◆ TASK PROMPT: Reproduce the rows word for word, starting with the line that contains "Identify the location of data-label: 0,13%." and continuing through the line that contains "The width and". Omit the pictures from your copy.

◆ DATA LISTING:
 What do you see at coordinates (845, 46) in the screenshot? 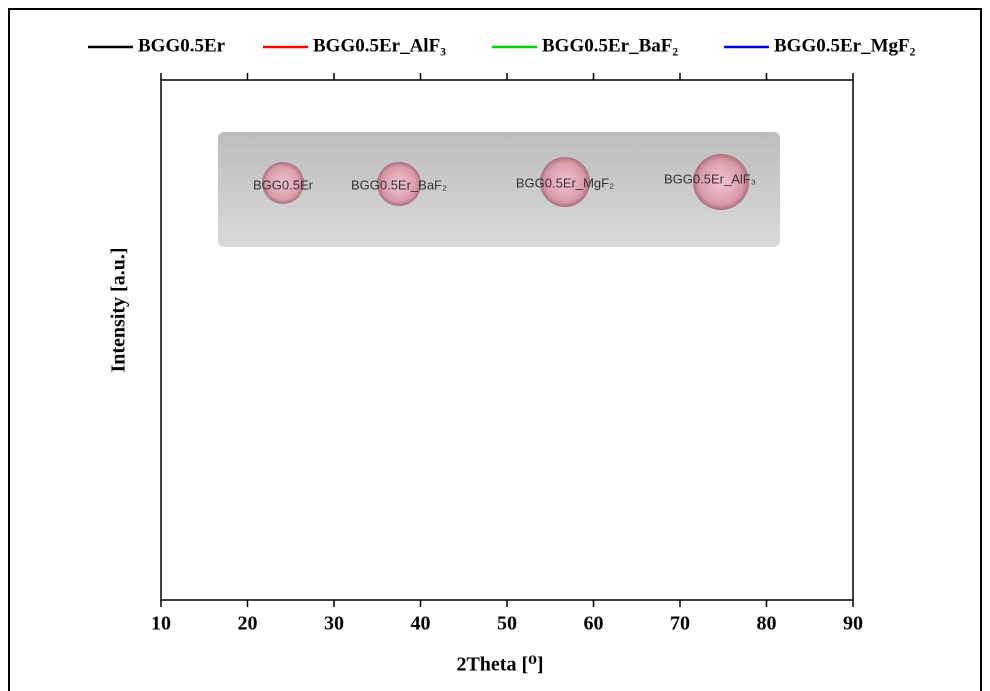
...
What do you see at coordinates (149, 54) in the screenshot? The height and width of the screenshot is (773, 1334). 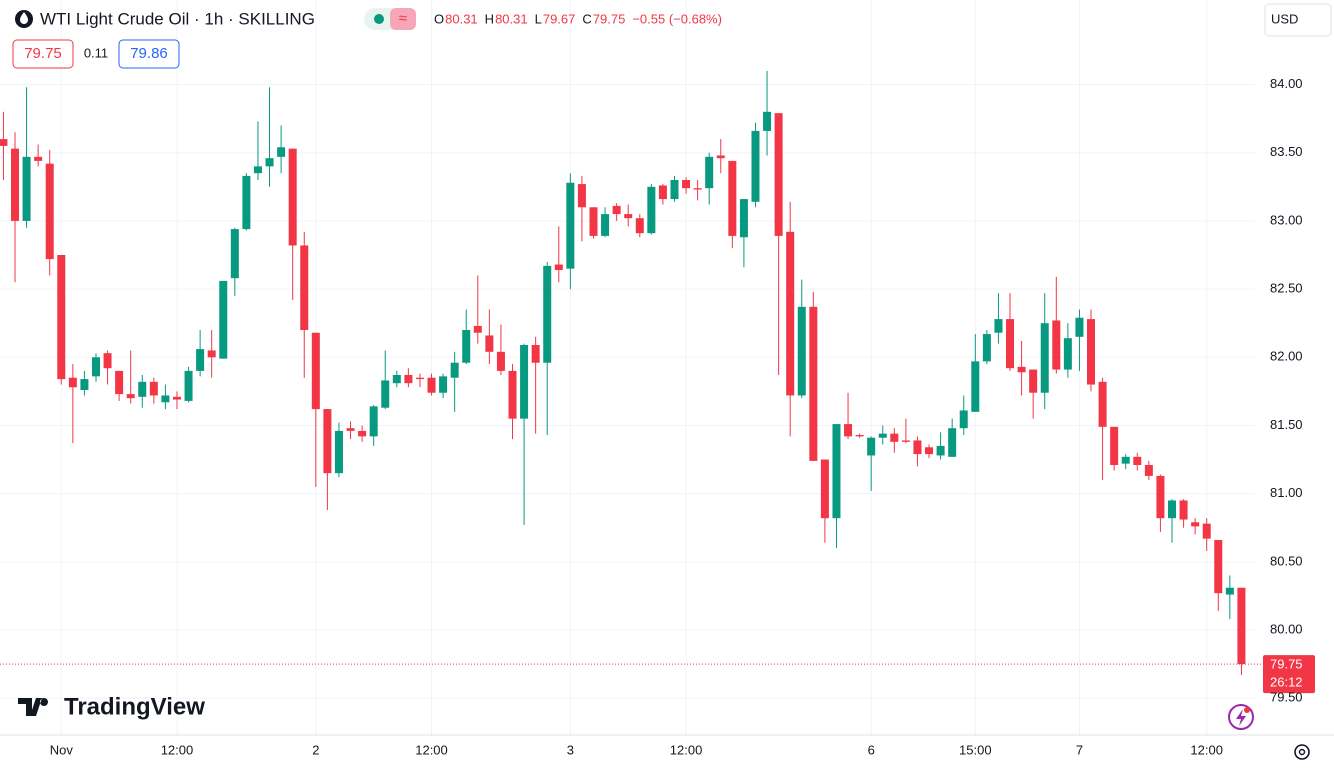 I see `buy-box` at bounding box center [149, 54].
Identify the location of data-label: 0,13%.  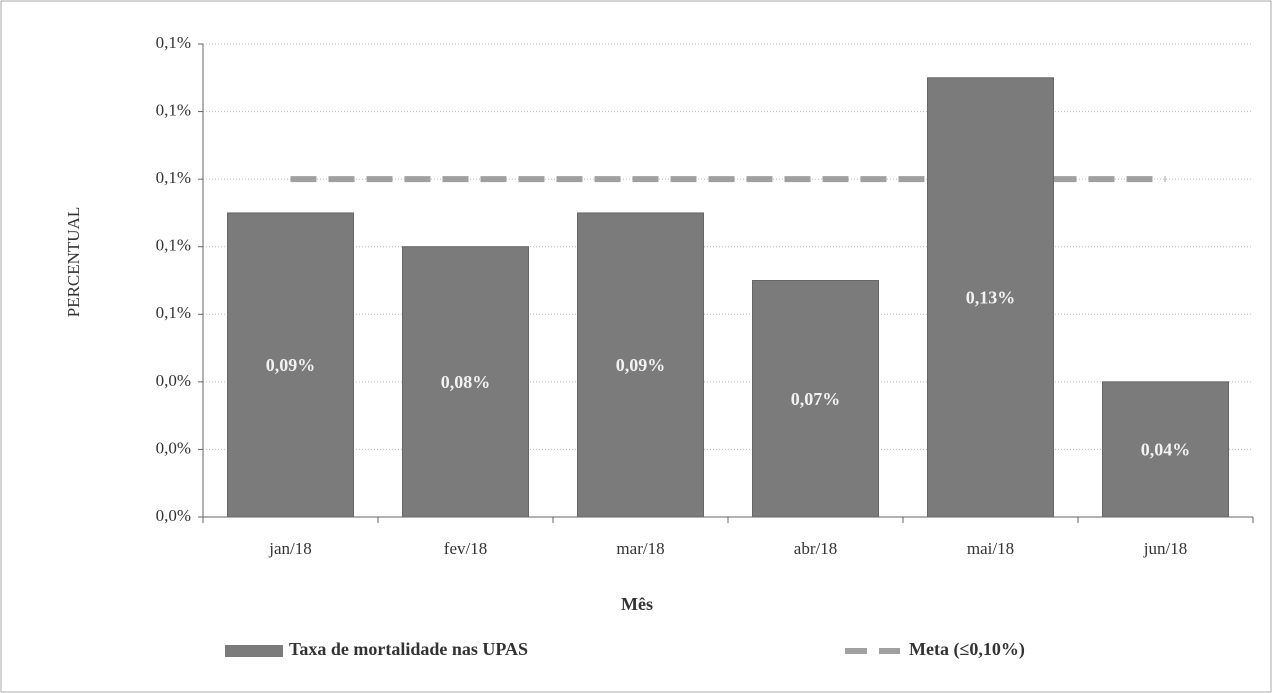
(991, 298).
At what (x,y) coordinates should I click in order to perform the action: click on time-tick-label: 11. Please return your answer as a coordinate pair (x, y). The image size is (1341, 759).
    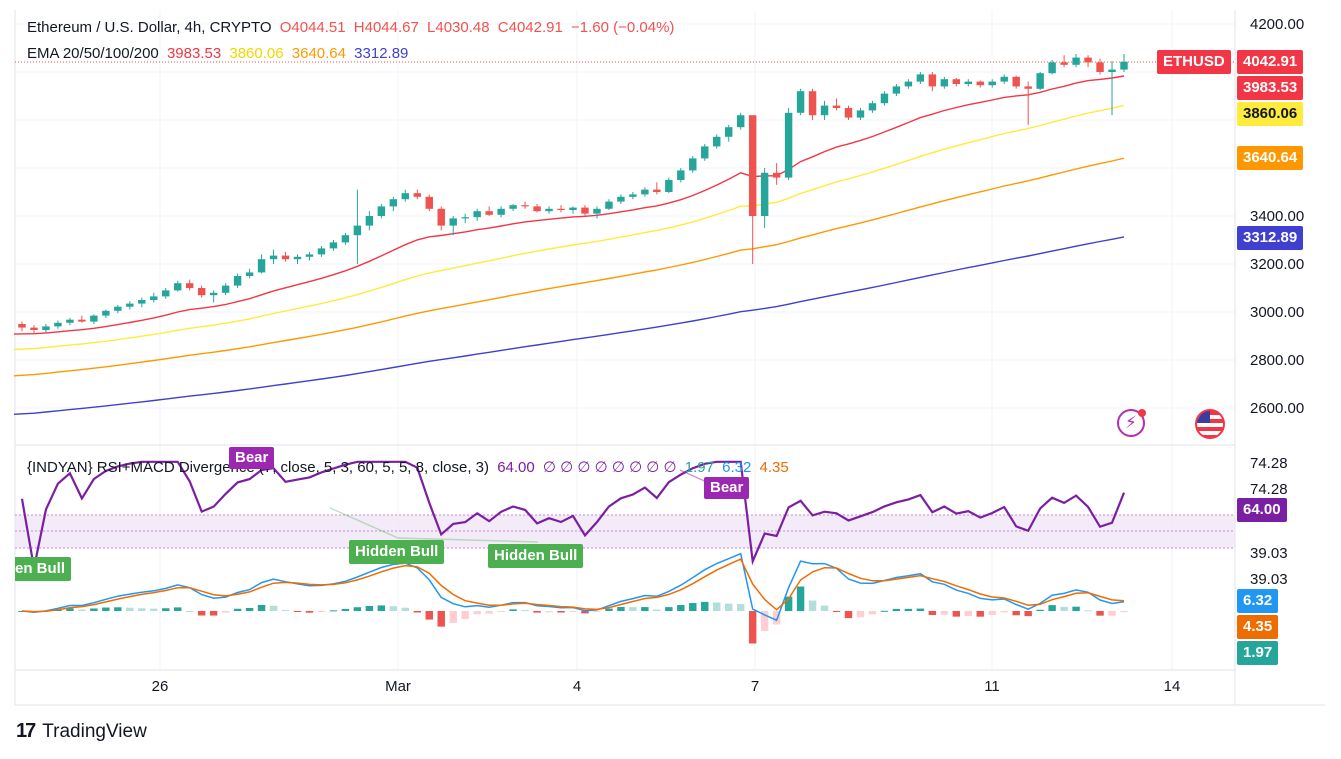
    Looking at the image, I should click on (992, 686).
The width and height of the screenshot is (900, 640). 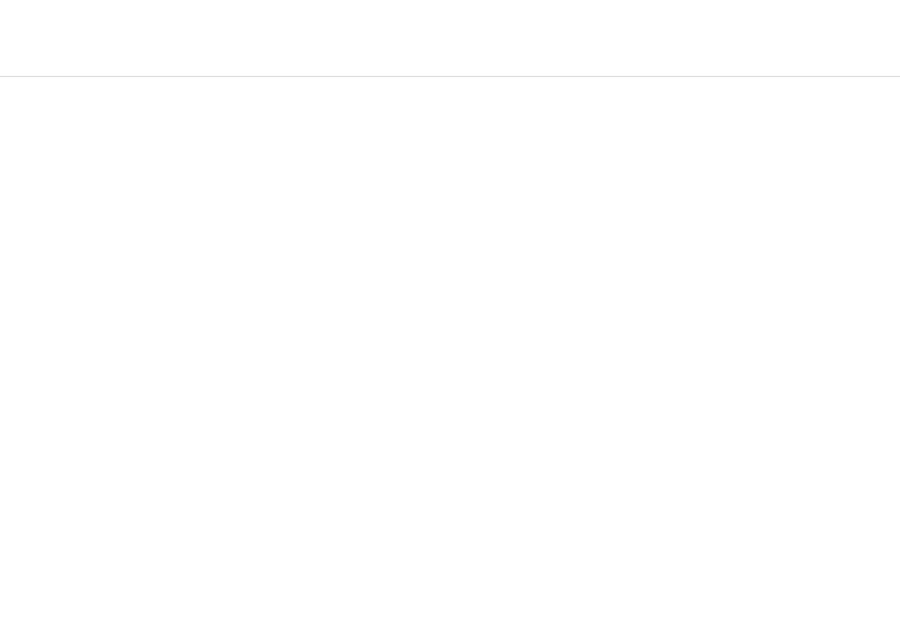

◆ ANSWER SPACE:
Identify the location of data-label: 0,13%.  
(991, 298).
At what (x,y) coordinates should I click in order to perform the action: click on time-tick-label: 11. Please return your answer as a coordinate pair (x, y). The image size is (1341, 759).
    Looking at the image, I should click on (992, 686).
The width and height of the screenshot is (900, 640). 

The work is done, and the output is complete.